+++ Source passage +++

Salut/Hi Vincent,
le/on Tue, 05 Oct 2004 03:54:07 GMT, tu disais/you said:-
>"Mike Tommasi" wrote in message
>
>> Cheese is about as broad a category as wine. Be aware that 99% of red
>> wine and cheese matches would be improved by using white wine instead.
>> Most cheese do not go well with red wine.
>
>What is the cheese that would be in the remaining 1%?
I've answered these questions in my comment on Dale's article.
>What is the best cheese for red wine?
>If too broad, what is the best cheese for Bordeaux?
>If still too broad, what is the best cheese for 1995 Ducru Beaucaillou?
>(that question is not meant to be silly, though sounds like it. Is it?)
A little bit!! Though I did once hear "the world's best sommelier 1999", I
think, it was, claim that THE perfect cheese for the Szepsy 1991 6 putts was
a Bleu des Causses made by the cheesery "Beulet". I think that's pretty
pretentious, but then I don't have either his palate nor his breadth of
tasting experience..
I guess that if you were to see "perfect" matches, you would probably
parallel increasing limitation of the wine with increasing precision of
cheese.
Thus.
Red wine <> hard cheese (HUGE but reasonably valid geralisation)
Northern Red Rhone <> Parmesan style
Crozes Hermitage <> 2 year old Parmigiano-Reggiano
Jaboulet Hermitage La Chapelle 1962 <> A specific Stravecchione Parmigiani
Reggiano.
But to be able to make that kind of precision, you would need either to have
specialised for years, or to have stumbled on it by complete luck, I guess.
>> have to go back to a lighter wine, serve a salad or something to
>> cleanse palate. Put dry wines before sweet ones.
>
>Since I began enjoying wine with food regularly, it seems that salad
>sometimes ruins the enjoyment I get from subsequent courses.

+++ Given data +++

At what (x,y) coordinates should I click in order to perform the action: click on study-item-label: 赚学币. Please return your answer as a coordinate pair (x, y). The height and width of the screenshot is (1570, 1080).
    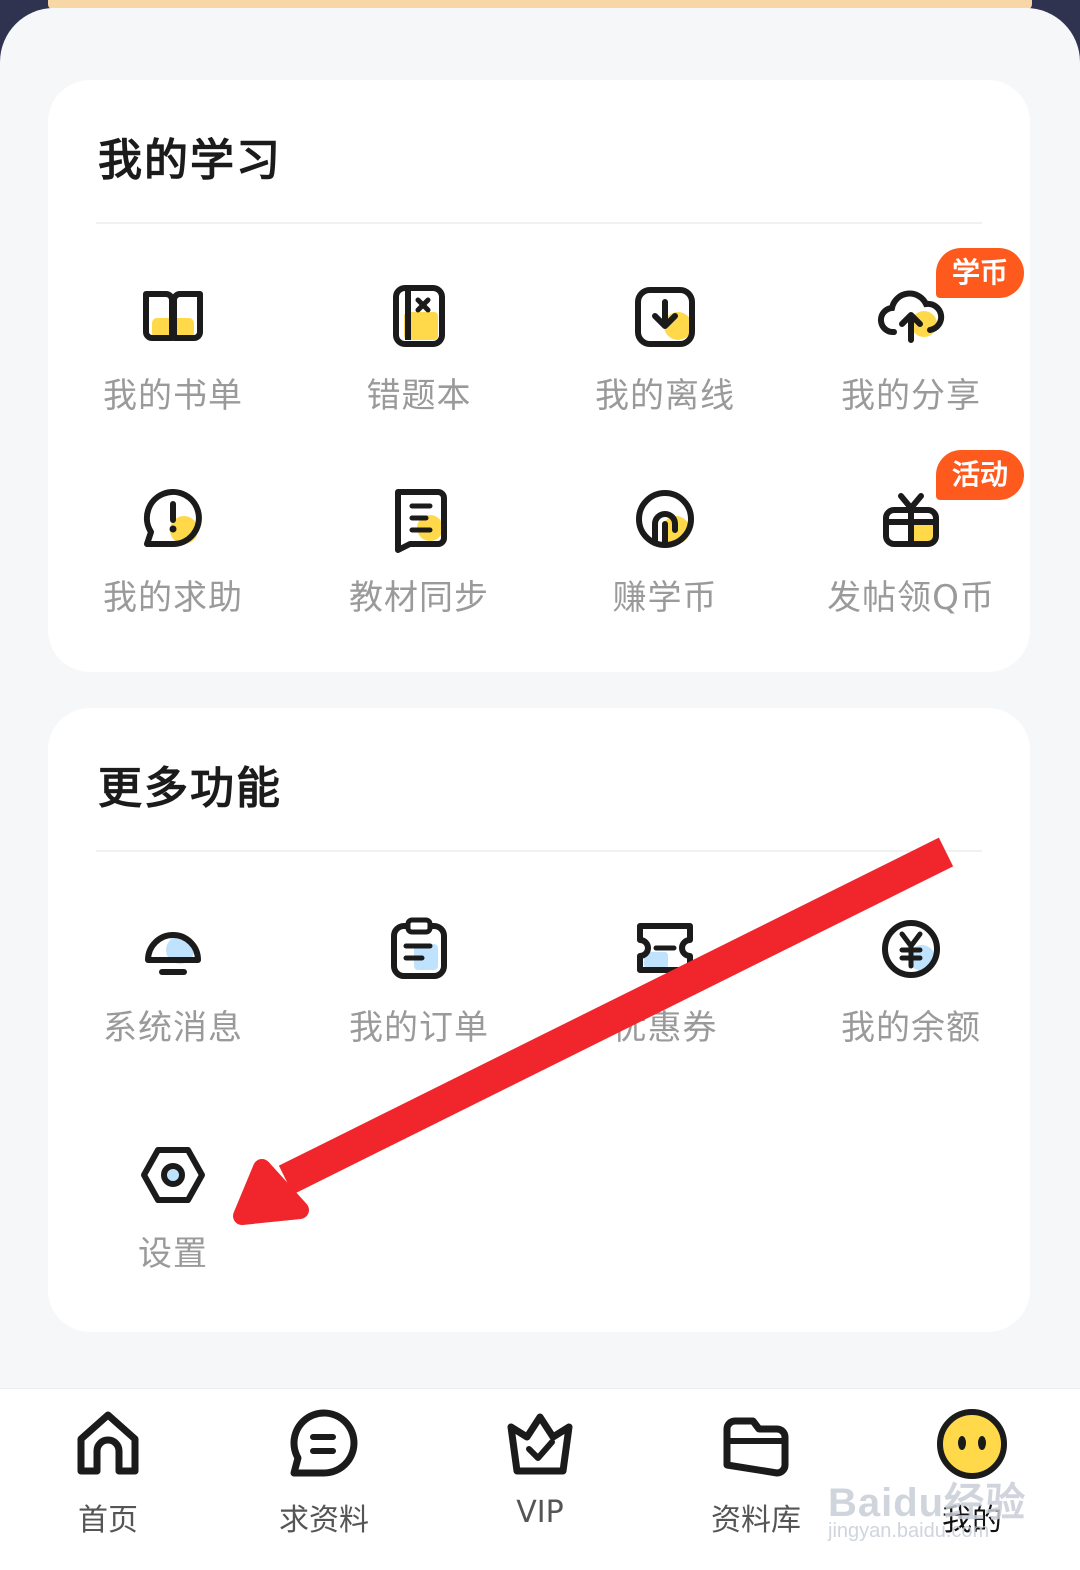
    Looking at the image, I should click on (665, 598).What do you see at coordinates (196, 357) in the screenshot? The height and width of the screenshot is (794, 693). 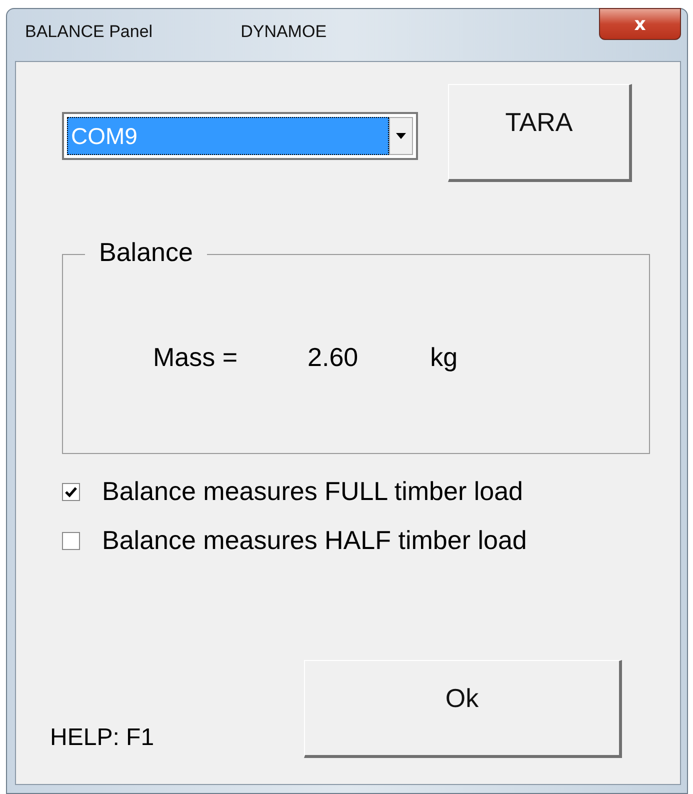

+++

» **What is expected**
In the wine and cheese post, which cheese is paired with Crozes Hermitage?

» **Task response**
2 year old Parmigiano-Reggiano